All’inizio del Novecento, l’abbé Henry, che pure si era molto impegnato per la diffusione popolare dell’alpinismo, non intendeva portare le donne in montagna. Perlomeno sull’alta montagna. Condividendo l’opinione della maggior parte dei suoi contemporanei, riteneva l’alpinismo una cosa da uomini. Le donne dovevano fermarsi al limitar dei fiori.

Eppure qualche esempio l’aveva sicuramente avuto sotto gli occhi. Non avrà forse conosciuto la «prima alpinista » (anche perché il suo diario verrà pubblicato solo nel 1987), la contessa francese Henriette d’Angeville, seconda donna ad arrivare, il 4 settembre 1838, in vetta al Monte Bianco (la prima, la povera Marie Paradis, cameriera di Chamonix, vi venne trascinata a forza). Probabilmente non aveva sentito parlare neppure di Alessandra Boarelli, la prima donna sul Monviso, nel 1864, la cui storia è stata pienamente ricostruita solo di recente in un bel libro di Linda Cottino.

Non poteva però certo ignorare la «seconda battaglia del Cervino», la gara, nel 1871 (solo sei anni dopo le imprese di Whymper e di Carrel), fra Lucy Walker e Meta Brevoort, per la prima femminile al Cervino. E nella lunga vita dell’abbé Henry di donne alpiniste ce n’erano state molte e anche assai famose, da Annie Peck che scandalizzò il mondo scalando vestita da uomo e che riteneva «unico vero piacere la soddisfazione di andare dove nessun uomo era stato prima e dove pochi potranno seguirti», a Hettie Dyrenfurth, una delle prime donne a partecipare ad esplorazioni Himalayane, passando attraverso personaggi di vasta fama, come l’esploratrice tibetana Alexandra David-Neel o la regista del Terzo Reich, Leni Riefenstahl. Solo restando all’ Italia non poteva non conoscere alpiniste fortissime come Mary Varale o Ninì Pietrasanta, e meno che mai figure di Casa Reale (a cui il parroco di Valpelline fu personalmente vicino), che diedero anche un contributo non indifferente alla legittimazione dell’alpinismo femminile: la Regina Margherita e la Principessa Maria José.
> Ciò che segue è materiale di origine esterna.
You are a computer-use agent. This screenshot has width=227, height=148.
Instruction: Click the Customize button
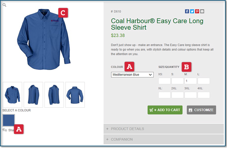201,110
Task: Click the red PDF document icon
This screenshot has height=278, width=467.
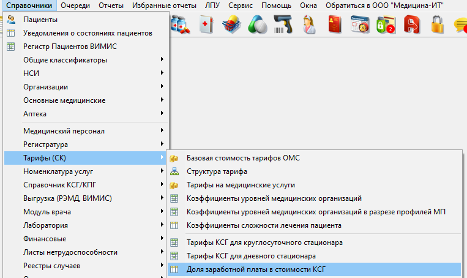Action: [411, 25]
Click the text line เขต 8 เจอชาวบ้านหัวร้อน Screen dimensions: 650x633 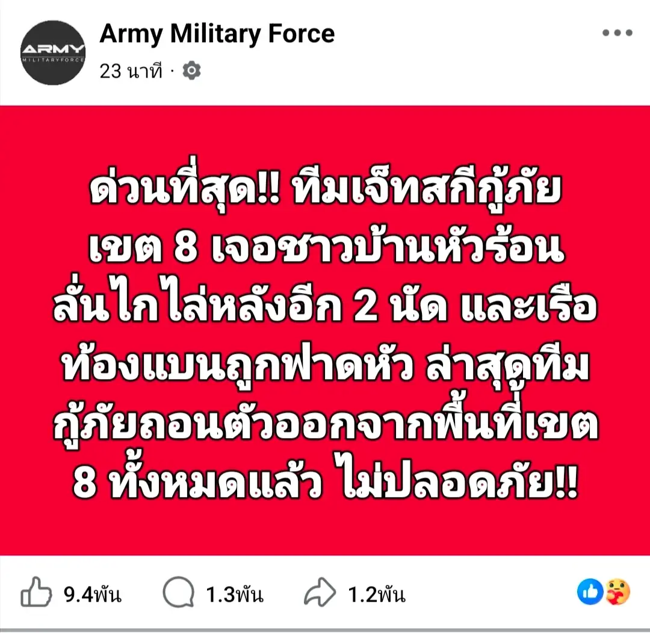pos(326,249)
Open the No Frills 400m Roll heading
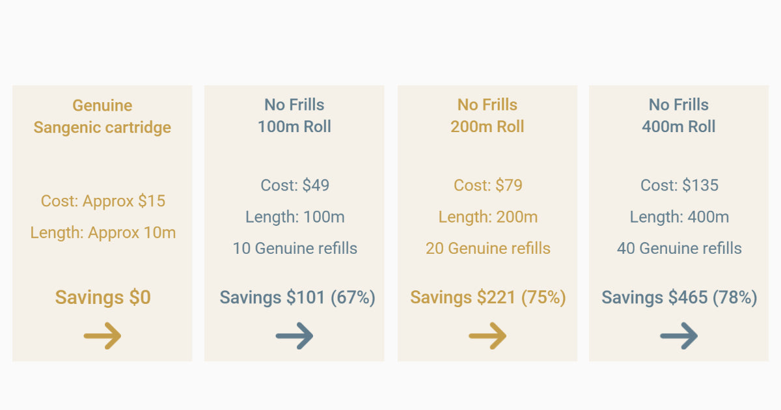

Bisogna però ricordare che nel 1905, quando l’abbé Henry scriveva queste righe (poi mai corrette), le donne che andavano in montagna era ancora voci negate. I testi scritti da donne alpiniste sono pochissimi. Molte di loro non scrivevano, o usavano pseudonimi, o scrivevano solo diari intimi. La montagna ottocentesca era un territorio rigorosamente maschile, come l’esercito o la maggior parte degli sport. Le scalate femminili c’ erano, ma erano spesso oggetto di ironia. Nella pubblicistica corrente se una montagna era scalata da donne voleva dire che non era poi così difficile. Lo si era detto a proposito di Henriette d’Angeville («Il nostro orgoglioso Monte Bianco deve sentirsi umiliato come non mai. Martedì 4 settembre, all'una e venticinque minuti, ha visto la sua cima calpestata da un piede femminile»), di Alessandra Boarelli («ora è provato che perfin le donne raggiunsero quella punta culminante che fino all’anno scorso si credette inaccessibile, chi sarà quel touriste che si perderà di coraggio all’atto della prova?»). Persino il grande Mummery ci aveva costruito una massima che sarebbe passata alla storia: «Tutte le montagne sembrano destinate a passare attraverso i tre stadi: un picco inaccessibile, la scalata più difficile delle Alpi, una giornata di relax per una signora».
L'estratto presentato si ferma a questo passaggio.